> _Job_
Lay out the items from the line containing "This screenshot has height=1075, width=1919." through the end of the items as a Markdown table, skipping blank lines. Use the columns Row and Line.

═══ Material provided ═══

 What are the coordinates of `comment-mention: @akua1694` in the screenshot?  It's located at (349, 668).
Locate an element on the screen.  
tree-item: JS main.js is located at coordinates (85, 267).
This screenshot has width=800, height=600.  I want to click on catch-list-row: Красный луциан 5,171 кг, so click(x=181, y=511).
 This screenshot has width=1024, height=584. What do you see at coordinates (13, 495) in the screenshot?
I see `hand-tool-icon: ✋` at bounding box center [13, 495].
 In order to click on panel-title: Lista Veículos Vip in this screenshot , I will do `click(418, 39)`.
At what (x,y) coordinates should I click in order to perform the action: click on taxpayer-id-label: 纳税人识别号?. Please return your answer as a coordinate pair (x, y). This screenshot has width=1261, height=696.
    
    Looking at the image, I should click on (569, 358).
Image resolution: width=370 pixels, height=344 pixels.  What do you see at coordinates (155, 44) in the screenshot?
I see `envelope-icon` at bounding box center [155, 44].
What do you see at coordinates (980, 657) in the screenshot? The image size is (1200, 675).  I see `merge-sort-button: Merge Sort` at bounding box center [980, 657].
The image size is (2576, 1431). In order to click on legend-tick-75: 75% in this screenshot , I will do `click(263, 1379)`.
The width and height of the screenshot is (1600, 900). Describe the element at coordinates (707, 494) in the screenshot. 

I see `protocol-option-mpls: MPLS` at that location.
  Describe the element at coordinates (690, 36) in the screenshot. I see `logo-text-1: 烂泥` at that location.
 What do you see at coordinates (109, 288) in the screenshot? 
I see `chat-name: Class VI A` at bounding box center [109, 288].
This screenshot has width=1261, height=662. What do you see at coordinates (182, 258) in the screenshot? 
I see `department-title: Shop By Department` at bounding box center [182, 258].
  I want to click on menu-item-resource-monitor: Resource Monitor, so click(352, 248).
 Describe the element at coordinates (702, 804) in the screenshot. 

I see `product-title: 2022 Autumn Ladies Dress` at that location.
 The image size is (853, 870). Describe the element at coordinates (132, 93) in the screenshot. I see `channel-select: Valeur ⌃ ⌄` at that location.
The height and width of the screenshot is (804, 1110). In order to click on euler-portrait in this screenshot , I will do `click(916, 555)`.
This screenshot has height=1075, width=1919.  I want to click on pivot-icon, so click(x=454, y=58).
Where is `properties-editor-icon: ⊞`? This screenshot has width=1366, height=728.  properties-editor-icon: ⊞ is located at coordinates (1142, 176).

═══

> _Expected output_
| Row | Line |
|---|---|
| 1 | This screenshot has height=1075, width=1919.  I want to click on pivot-icon, so click(x=454, y=58). |
| 2 | Where is `properties-editor-icon: ⊞`? This screenshot has width=1366, height=728.  properties-editor-icon: ⊞ is located at coordinates (1142, 176). |